The Possession is the newest film in a dominant sub-genre of horror family dramas that seem to be invading our theatres with increasing persistence. Very much on par with recent horror trends, at the center of the film is a father figure who finds his masculinity attacked and who must, through the engagement with either violence or an archaic belief system, restore the social order. Though for dramatic effect, these films are presented as open-ended with horror still looming, more often than not the social order and patriarchy is restored.
The Possession does not necessarily take any missteps. Compared to many of its contemporaries, the film is fairly straightforward and does not strive too hard to be dumb. This is in part due to a fairly strong cast, headed by the naturalistic and effortlessly charismatic Jeffrey Dean Morgan. It, however, does not strive to be something more. Perhaps some will appreciate the “twist” of avoiding the tropes of Catholicism, however looking at the end result the film does not capitalize on the details that would set it apart from more familiar possession stories.
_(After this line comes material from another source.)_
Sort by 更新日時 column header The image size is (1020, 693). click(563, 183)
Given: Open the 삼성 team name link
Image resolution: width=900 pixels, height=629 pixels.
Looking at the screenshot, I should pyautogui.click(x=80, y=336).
The best scene in the film is by far its first. Operating as its own mini-narrative it seems to be set in the mid-point of the twentieth century – which turns out not to be the case. An older woman seems tortured by a strange box on her mantel piece; it seems to have a life of its own. She leaves the room and as she runs her fingers through her hair, a huge chunk falls out. Grabbing a hammer, she confronts the box, when suddenly her face seems to melt and her body is thrown across the room like a rag doll. The sequence is suspenseful, not only in its strangeness, but in the multiplicity of the action created by an arriving character outside. There is always an impending doubt of where the source of anxiety lies, whether it exists solely in the mind of the character or is truly an external force. The rest of the film never quite matches the intensity or intrigue of this sequence.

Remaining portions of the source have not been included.